----- Selected passage

Although R2P originated in the UN framework, Russia viewed it as an essentially Western norm and an instrument of Western infringement on Russia’s interest. For Russia, the origins of the norm coincided with a period of weakness and concern about great power status. Moscow obviously felt that it had no say in the intervention in Yugoslavia. Furthermore, the Kosovo case also spurred the development of a new doctrine that would introduce a new understanding of sovereignty as responsibility, thus making it much more open to interventions underpinned by the logic of protecting human rights.
Therefore, while Russia had undoubtedly long been a great power in terms of its material capabilities, its normative integration into the international community had been much more problematic. In 2008 Moscow sought to demonstrate that it was entitled to use the established international language in its own sovereign manner in order to frame a conflict in its “near-abroad.” The Five-Day War was cast as an operation of “coercing Georgia to restore peace.” Moscow claimed that the situation in Georgia’s breakaway province called for a military intervention as ethnic cleansing and genocide had to be stopped. This logic was originally cast in terms of the defense of the peacekeeping force, citizens, and compatriots, and safeguarding of the international order more broadly.
After the conflict escalated, Russian officials invested significant effort into demonstrating that they used force as a last resort, with the right intention, proportional means, and reasonable prospects of success. Additionally, Moscow kept referring to Western “abuses” of the humanitarianist discourse and the “unlawful” military intervention in Yugoslavia and, in contrast to that, presented its involvement in Georgia as being in full compliance with international law. However, the Kremlin was also careful in distinguishing Russia’s own concept of R2P from the UN framework, with the former allegedly being grounded in Russia’s Constitution. Underlying Russia’s narrative was the premise that the Russian concept contained a revised definition of “responsibility”—namely, this definition permitted a state to undertake unilateral action in order to protect the lives of its citizens living in another state.

----------
----- Given entries

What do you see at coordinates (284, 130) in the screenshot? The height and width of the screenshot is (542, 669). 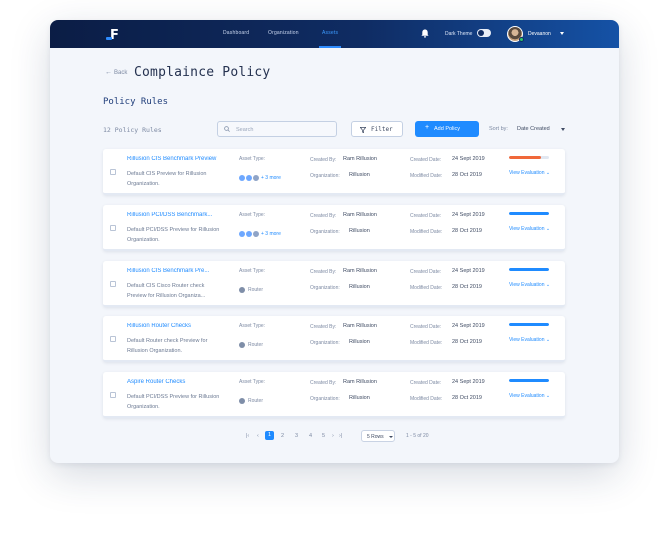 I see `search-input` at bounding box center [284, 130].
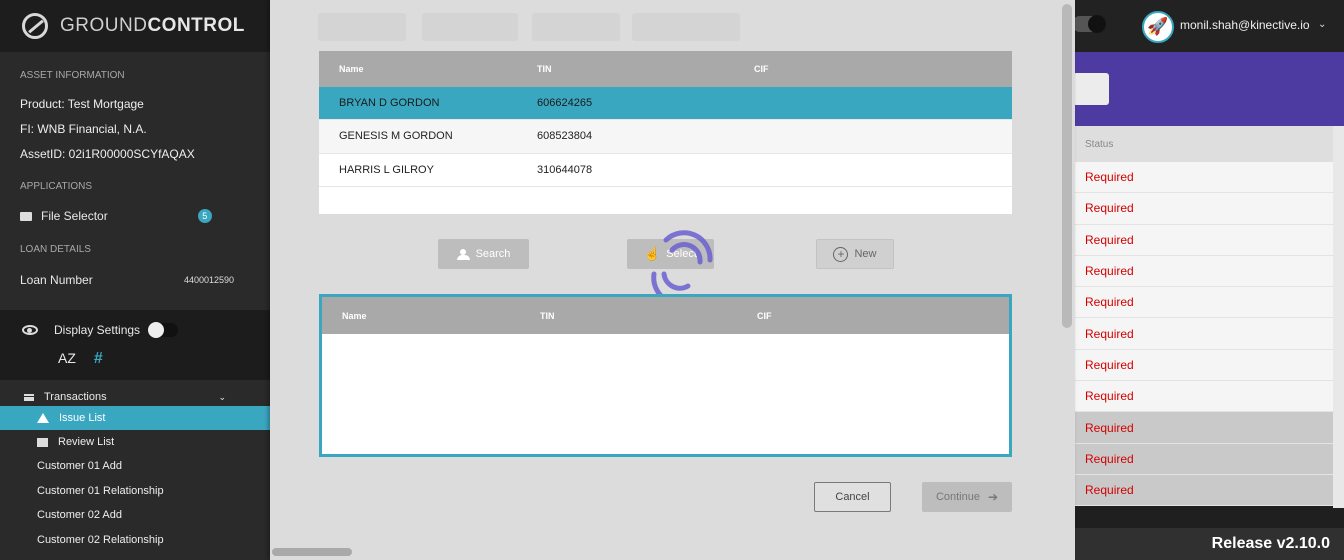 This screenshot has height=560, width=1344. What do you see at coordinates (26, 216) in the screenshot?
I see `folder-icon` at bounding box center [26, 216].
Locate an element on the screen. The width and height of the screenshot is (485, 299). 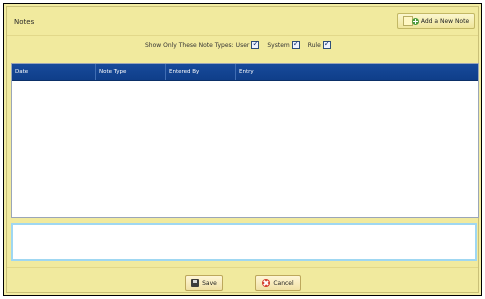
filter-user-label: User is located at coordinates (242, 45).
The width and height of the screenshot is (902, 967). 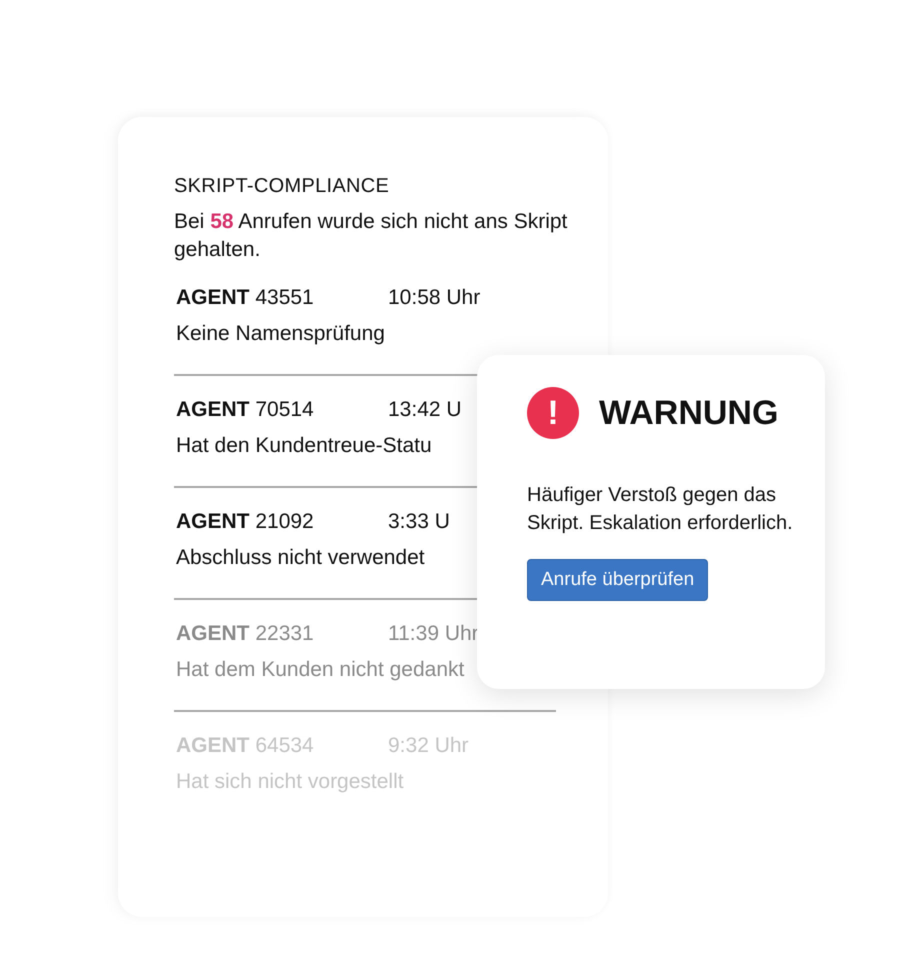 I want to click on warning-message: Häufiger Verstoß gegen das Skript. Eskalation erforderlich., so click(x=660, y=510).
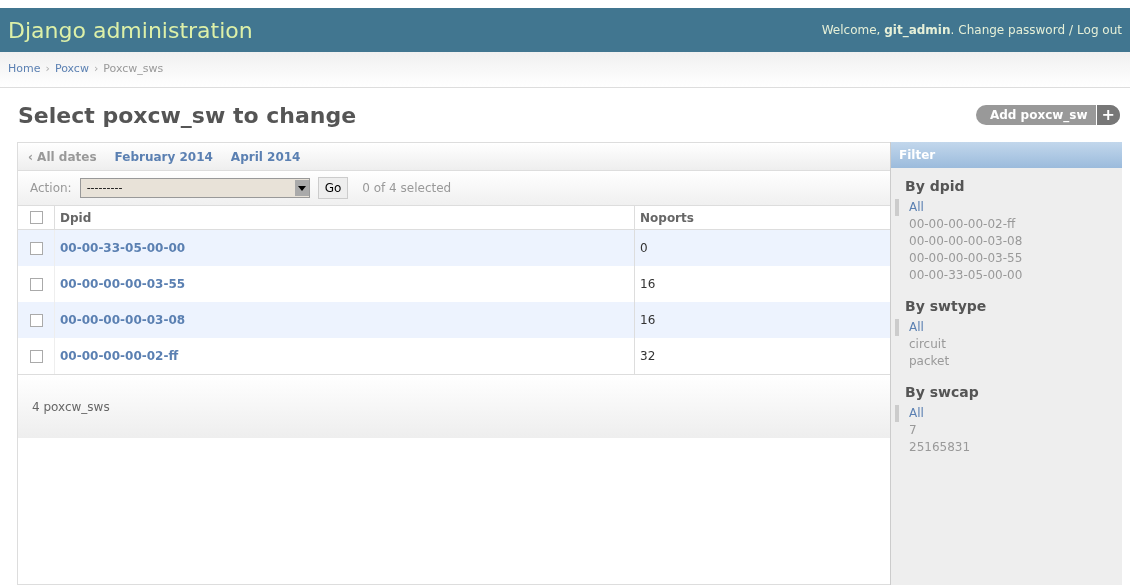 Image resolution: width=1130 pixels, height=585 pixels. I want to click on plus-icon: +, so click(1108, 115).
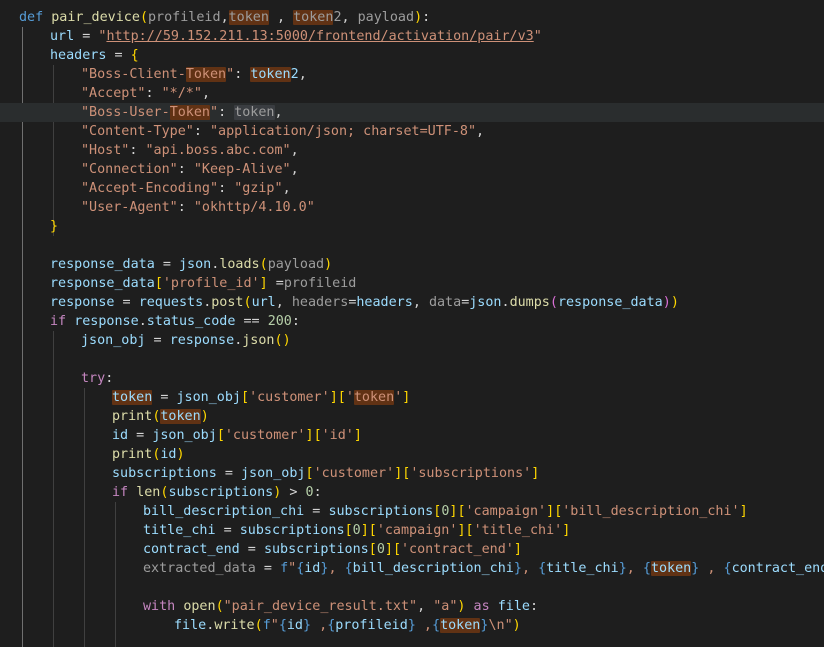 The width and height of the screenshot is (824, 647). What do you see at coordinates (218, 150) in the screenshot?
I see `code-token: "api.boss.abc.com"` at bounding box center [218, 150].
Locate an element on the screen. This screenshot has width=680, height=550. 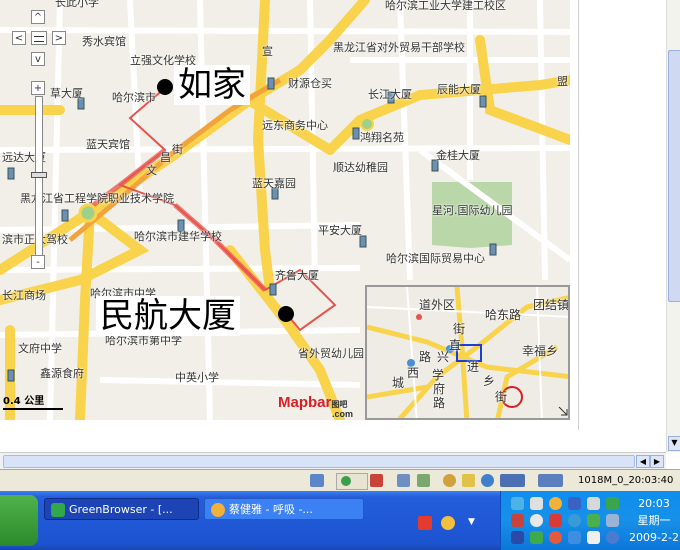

----------

* [Tasks]:
1. Copy the passage on Russia and R2P word for word, starting with "Therefore, while Russia" and going on through "order more broadly.".
2. According to the passage on Russia and R2P, how was the Five-Day War cast?
The lines have nothing to do with the passage on Russia and R2P.

* [Solved tasks]:
1.
Therefore, while Russia had undoubtedly long been a great power in terms of its material capabilities, its normative integration into the international community had been much more problematic. In 2008 Moscow sought to demonstrate that it was entitled to use the established international language in its own sovereign manner in order to frame a conflict in its “near-abroad.” The Five-Day War was cast as an operation of “coercing Georgia to restore peace.” Moscow claimed that the situation in Georgia’s breakaway province called for a military intervention as ethnic cleansing and genocide had to be stopped. This logic was originally cast in terms of the defense of the peacekeeping force, citizens, and compatriots, and safeguarding of the international order more broadly.

2. As an operation of "coercing Georgia to restore peace."